[PATCH v2] drm/msm: Be more robust when HFI response times out

Thu Apr 24 13:30:17 UTC 2025

If the GMU takes too long to respond to an HFI message, we may return
early. If the GMU does eventually respond, and then we send a second
message, we will see the response for the first, throw another error,
and keep going. But we don't currently wait for the interrupt from the
GMU again, so if the second response isn't there immediately we may
prematurely return. This can cause a continuous cycle of missed HFI
messages, and for reasons I don't quite understand the GMU does not shut
down properly when this happens.

Fix this by waiting for the GMU interrupt when we see an empty queue. If
the GMU never responds then the queue really is empty and we quit. We
can't wait for the interrupt when we see a wrong response seqnum because
the GMU might have already queued both responses by the time we clear
the interrupt the first time so we do need to check the queue before
waiting on the interrupt again.

Signed-off-by: Connor Abbott <cwabbott0 at gmail.com>
---
Changes in v2:
- Add back error print about the queue being empty if we timeout while
  waiting for a message when the queue is empty.
- Link to v1: https://lore.kernel.org/r/20250422-msm-hfi-resp-fix-v1-1-b0ba02b93b91@gmail.com
---
 drivers/gpu/drm/msm/adreno/a6xx_hfi.c | 35 ++++++++++++++++++++++++++---------
 1 file changed, 26 insertions(+), 9 deletions(-)
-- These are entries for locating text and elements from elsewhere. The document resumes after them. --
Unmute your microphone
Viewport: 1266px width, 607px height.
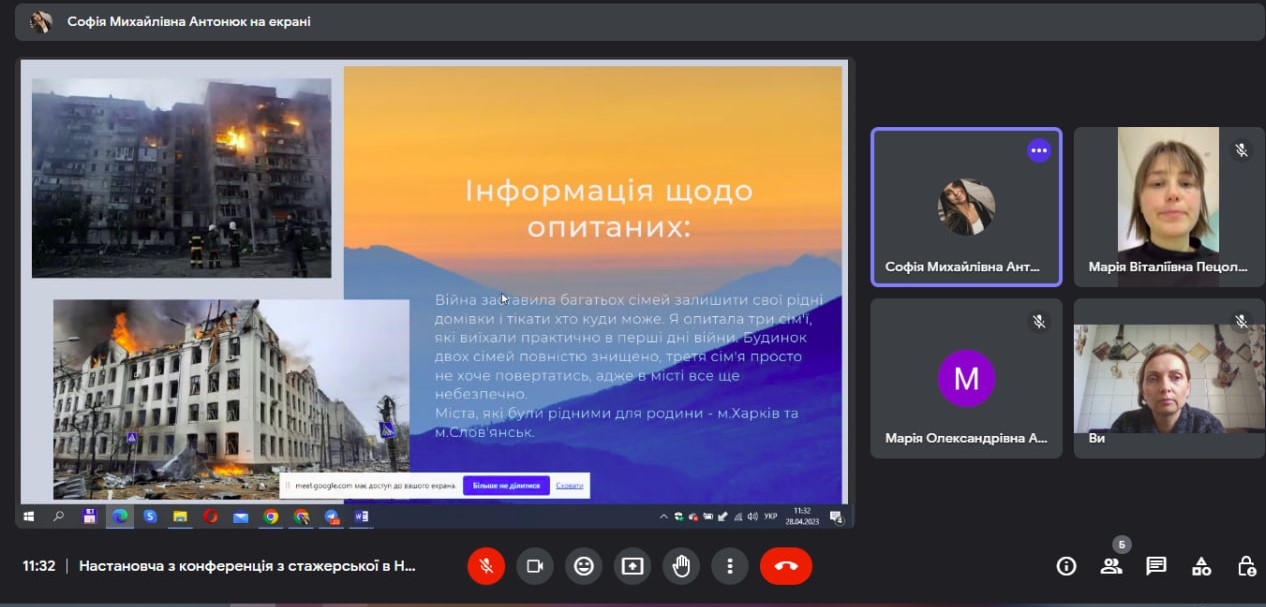[x=486, y=565]
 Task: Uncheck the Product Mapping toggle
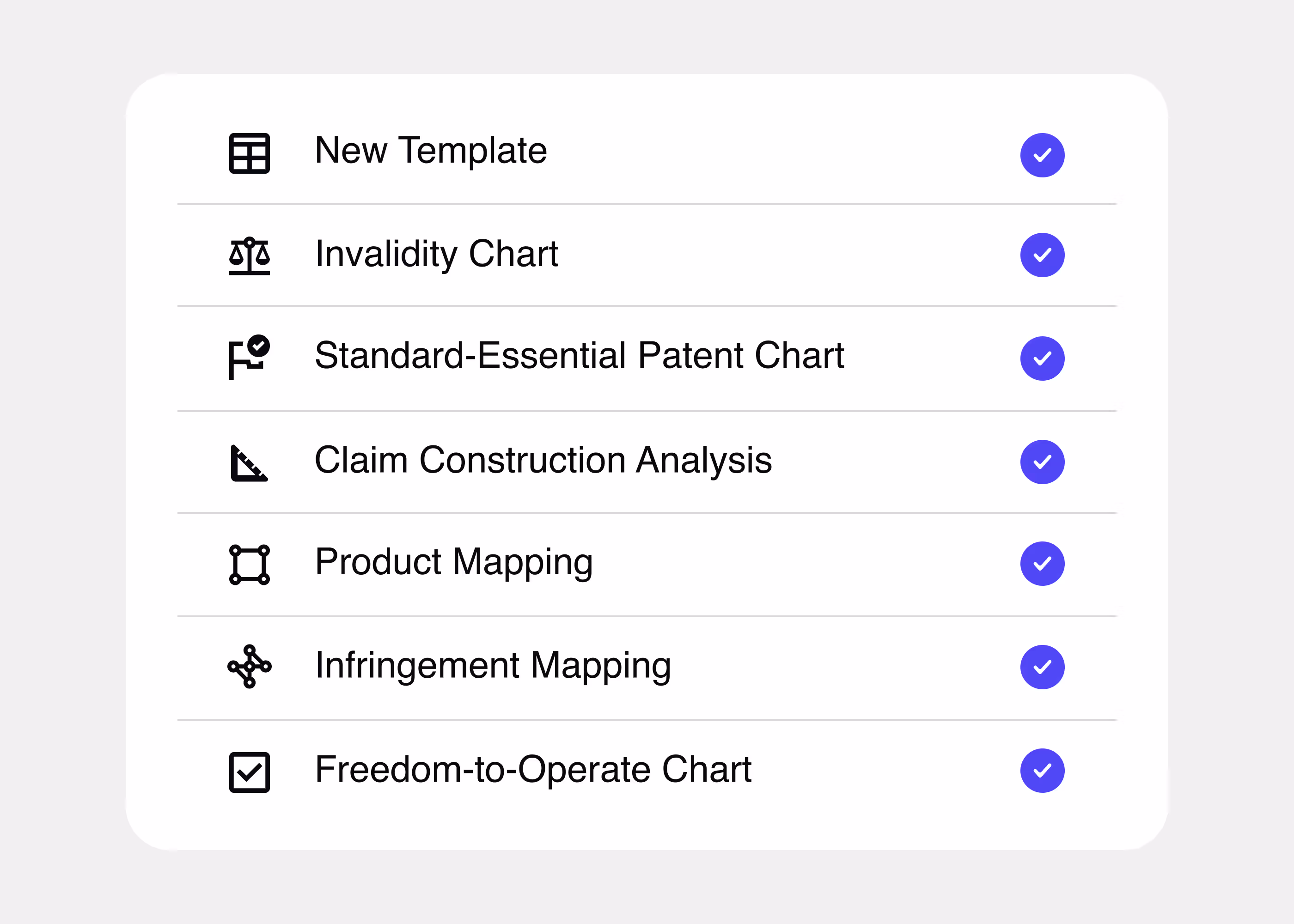[1042, 563]
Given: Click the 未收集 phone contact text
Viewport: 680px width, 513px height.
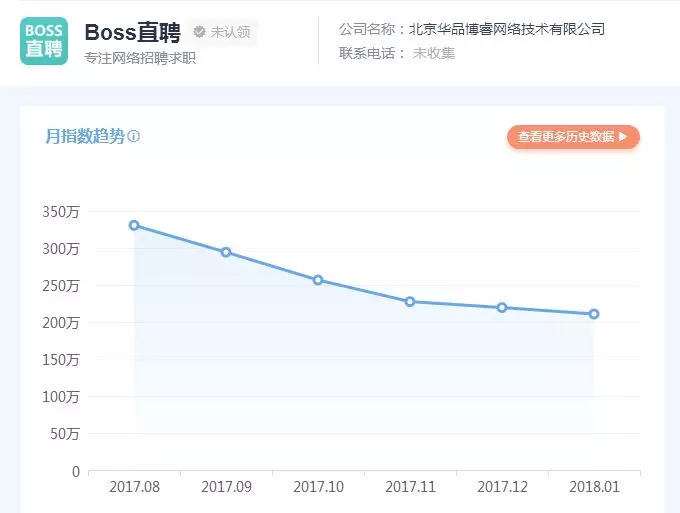Looking at the screenshot, I should click(x=434, y=53).
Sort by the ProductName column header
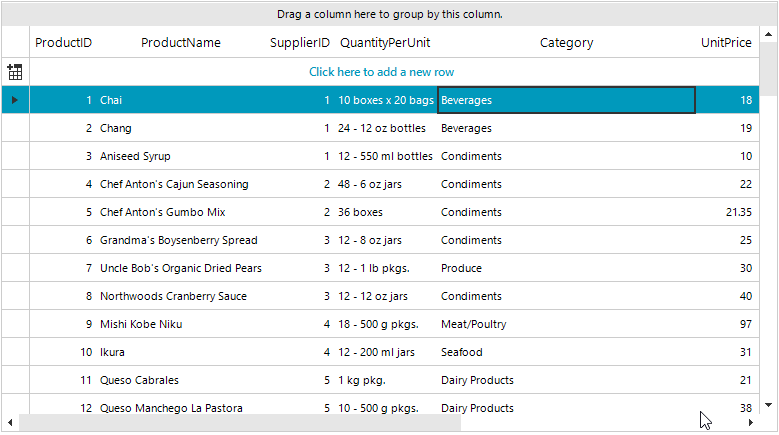This screenshot has height=435, width=779. click(181, 43)
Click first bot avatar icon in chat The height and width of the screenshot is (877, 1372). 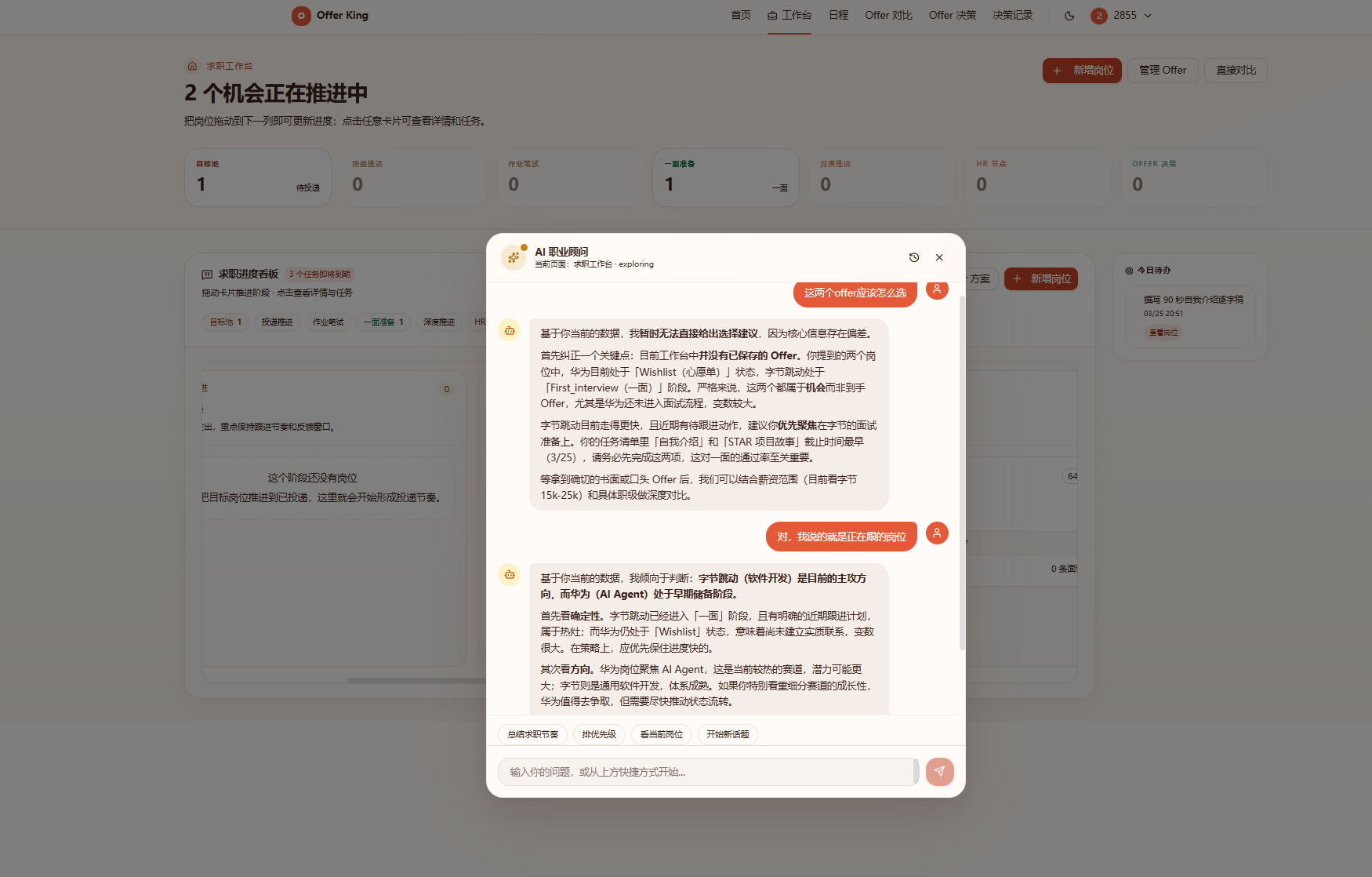pos(510,330)

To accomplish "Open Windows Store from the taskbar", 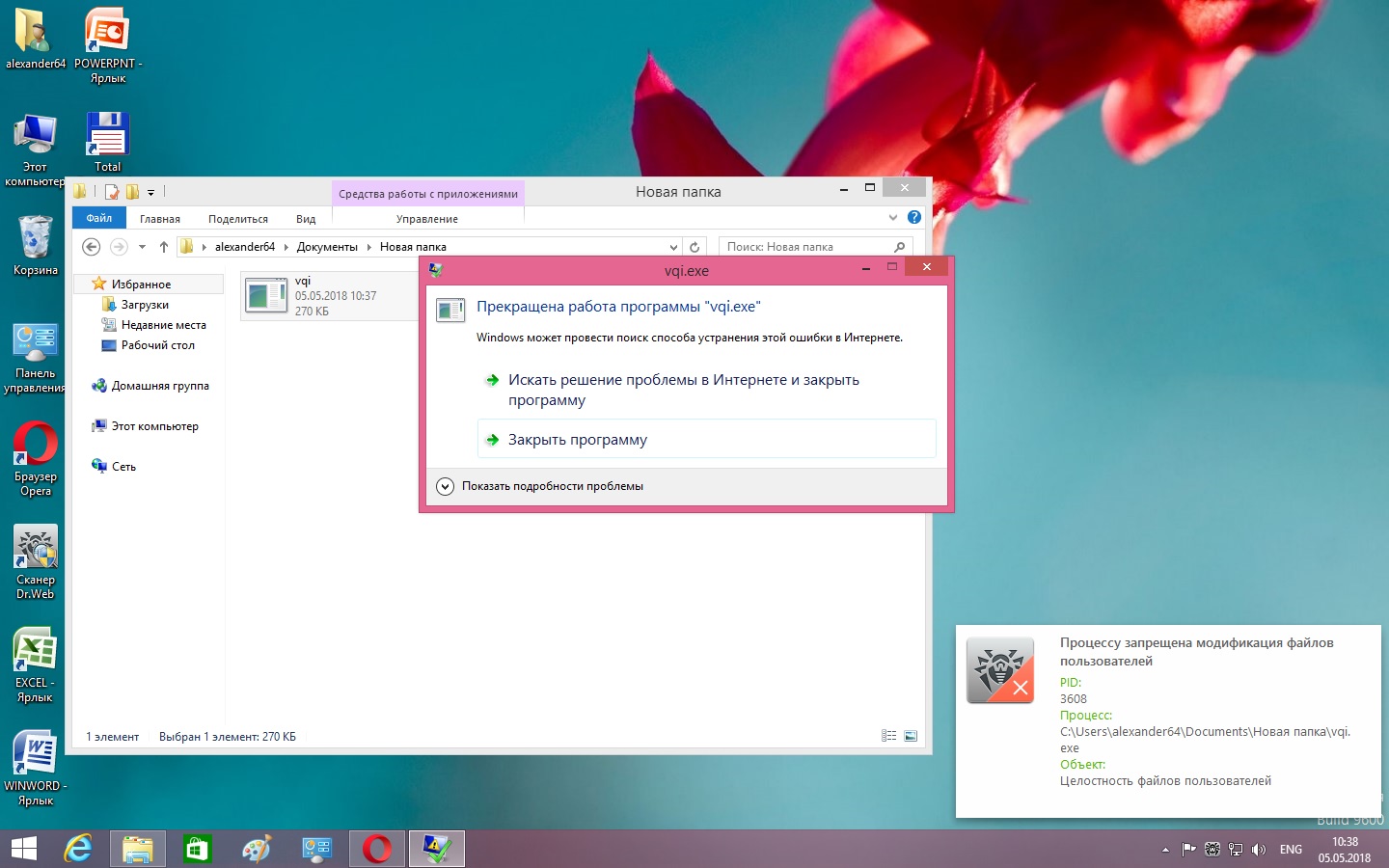I will coord(197,849).
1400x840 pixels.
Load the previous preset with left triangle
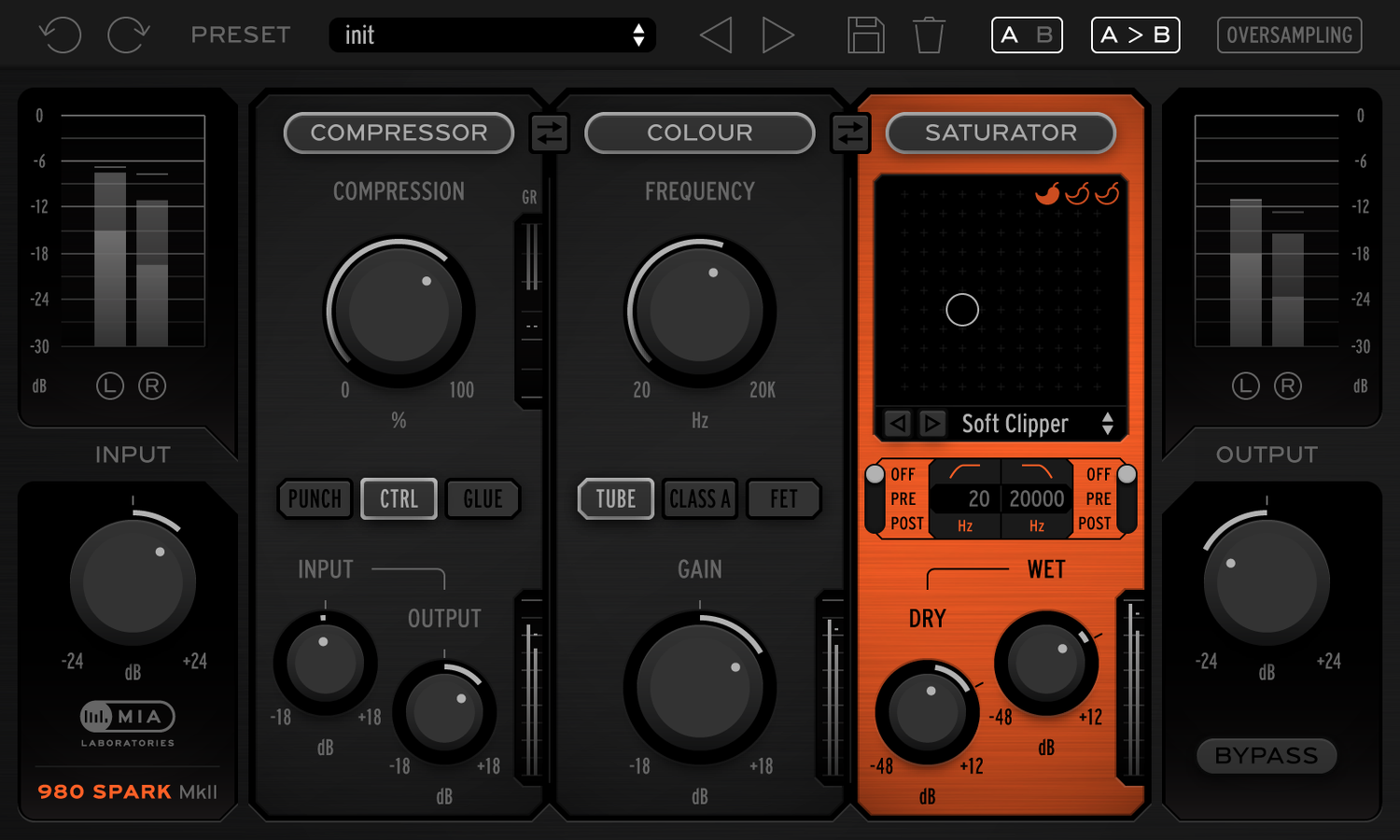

diff --git a/drivers/gpu/drm/msm/adreno/a6xx_hfi.c b/drivers/gpu/drm/msm/adreno/a6xx_hfi.c
index 0989aee3dd2cf9bc3405c3b25a595c22e6f06387..1bc40d667281a22a34e4f510b2a1333f9c5675c6 100644
--- a/drivers/gpu/drm/msm/adreno/a6xx_hfi.c
+++ b/drivers/gpu/drm/msm/adreno/a6xx_hfi.c
@@ -100,12 +100,10 @@ static int a6xx_hfi_queue_write(struct a6xx_gmu *gmu,
 	return 0;
 }
 
-static int a6xx_hfi_wait_for_ack(struct a6xx_gmu *gmu, u32 id, u32 seqnum,
-		u32 *payload, u32 payload_size)
+static int a6xx_hfi_wait_for_msg_interrupt(struct a6xx_gmu *gmu, u32 id, u32 seqnum)
 {
-	struct a6xx_hfi_queue *queue = &gmu->queues[HFI_RESPONSE_QUEUE];
-	u32 val;
 	int ret;
+	u32 val;
 
 	/* Wait for a response */
 	ret = gmu_poll_timeout(gmu, REG_A6XX_GMU_GMU2HOST_INTR_INFO, val,
@@ -122,6 +120,19 @@ static int a6xx_hfi_wait_for_ack(struct a6xx_gmu *gmu, u32 id, u32 seqnum,
 	gmu_write(gmu, REG_A6XX_GMU_GMU2HOST_INTR_CLR,
 		A6XX_GMU_GMU2HOST_INTR_INFO_MSGQ);
 
+	return 0;
+}
+
+static int a6xx_hfi_wait_for_ack(struct a6xx_gmu *gmu, u32 id, u32 seqnum,
+		u32 *payload, u32 payload_size)
+{
+	struct a6xx_hfi_queue *queue = &gmu->queues[HFI_RESPONSE_QUEUE];
+	int ret;
+
+	ret = a6xx_hfi_wait_for_msg_interrupt(gmu, id, seqnum);
+	if (ret)
+		return ret;
+
 	for (;;) {
 		struct a6xx_hfi_msg_response resp;
 
@@ -129,12 +140,18 @@ static int a6xx_hfi_wait_for_ack(struct a6xx_gmu *gmu, u32 id, u32 seqnum,
 		ret = a6xx_hfi_queue_read(gmu, queue, (u32 *) &resp,
 			sizeof(resp) >> 2);
 
-		/* If the queue is empty our response never made it */
+		/* If the queue is empty, there may have been previous missed
+		 * responses that preceded the response to our packet. Wait
+		 * further before we give up.
+		 */
 		if (!ret) {
-			DRM_DEV_ERROR(gmu->dev,
-				"The HFI response queue is unexpectedly empty\n");
-
-			return -ENOENT;
+			ret = a6xx_hfi_wait_for_msg_interrupt(gmu, id, seqnum);
+			if (ret) {
+				DRM_DEV_ERROR(gmu->dev,
+					"The HFI response queue is unexpectedly empty\n");
+				return ret;
+			}
+			continue;
 		}
 
 		if (HFI_HEADER_ID(resp.header) == HFI_F2H_MSG_ERROR) {

---
base-commit: 866e43b945bf98f8e807dfa45eca92f931f3a032
change-id: 20250422-msm-hfi-resp-fix-58ab3a19554f

Best regards,
-- 
Connor Abbott <cwabbott0 at gmail.com>